_Listed entries_:
◆ ◆ ◆ ◆
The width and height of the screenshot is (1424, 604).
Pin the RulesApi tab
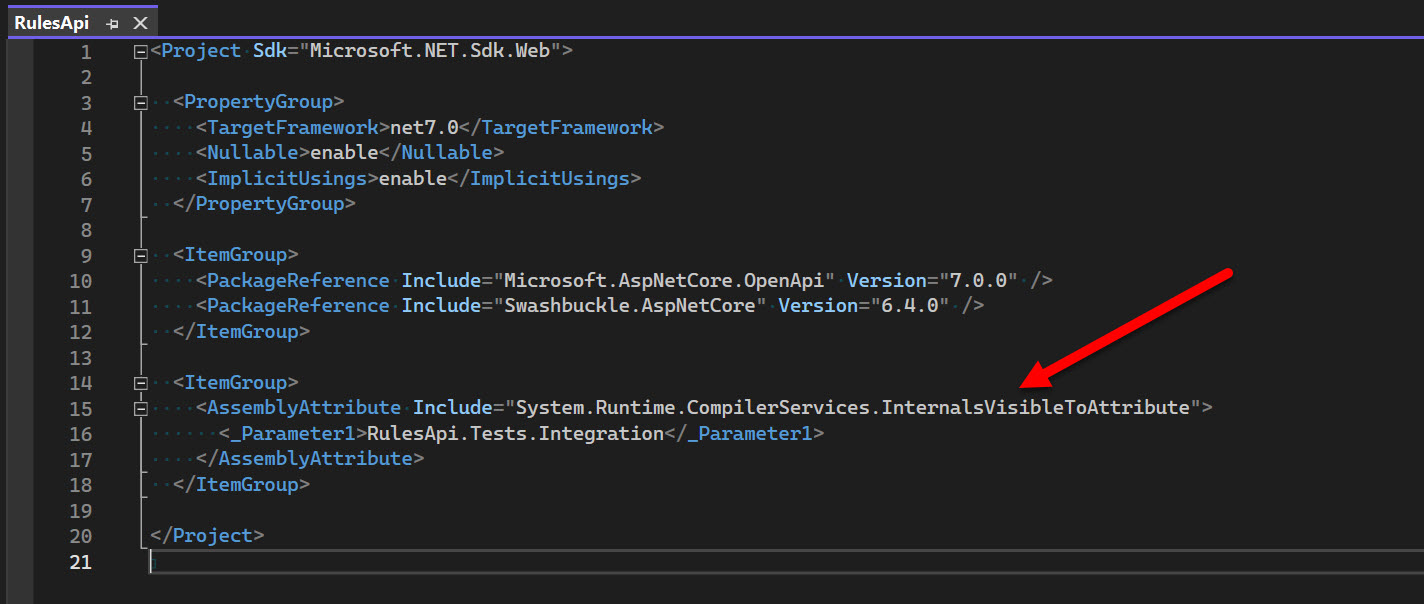click(112, 23)
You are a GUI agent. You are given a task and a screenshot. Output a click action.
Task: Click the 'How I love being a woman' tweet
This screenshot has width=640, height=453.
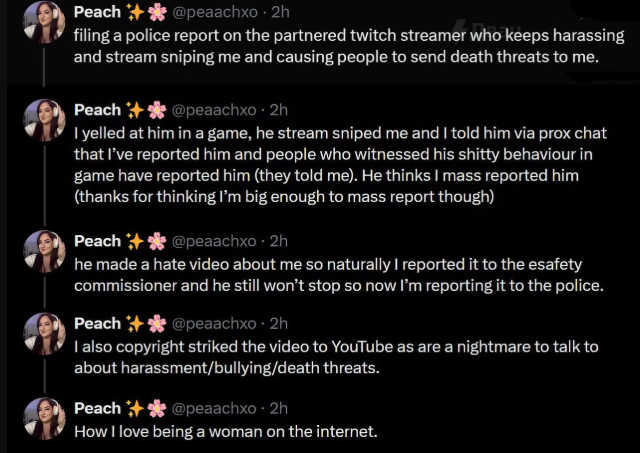coord(226,430)
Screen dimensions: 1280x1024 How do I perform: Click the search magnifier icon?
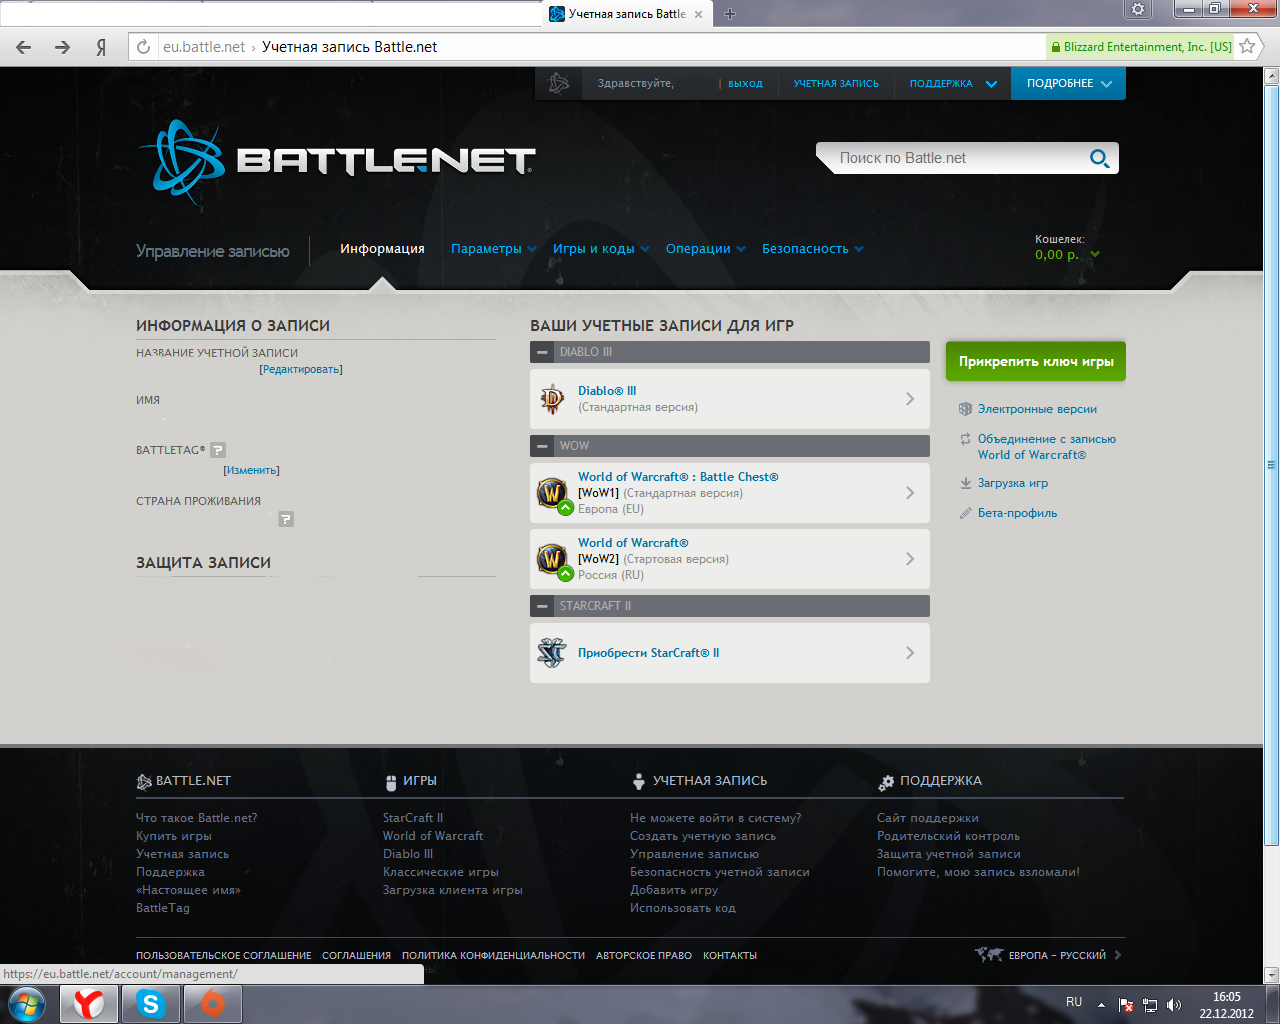(1099, 158)
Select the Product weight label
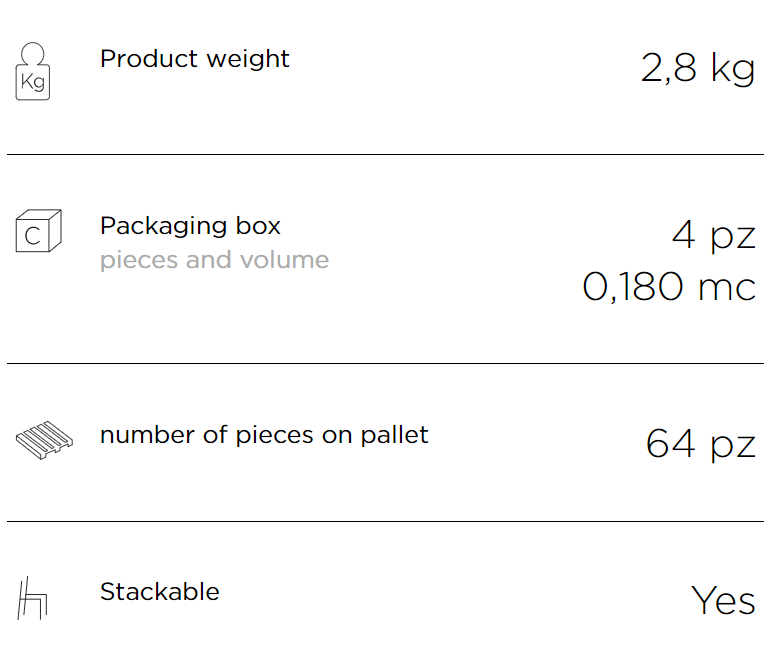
◆ ◆ ◆ ◆
_Task goal_:
Any pictures should be dropped; transcribe the rest of the records above exactly.

_Task answer_:
The width and height of the screenshot is (1424, 604).
Pin the RulesApi tab
click(112, 23)
You are a GUI agent. You are given a task and a screenshot. Output a click action.
Task: Click the 'How I love being a woman' tweet
This screenshot has width=640, height=453.
coord(226,430)
Screen dimensions: 1280x1024 How do I perform: Click the search magnifier icon?
(1099, 158)
Select the Product weight label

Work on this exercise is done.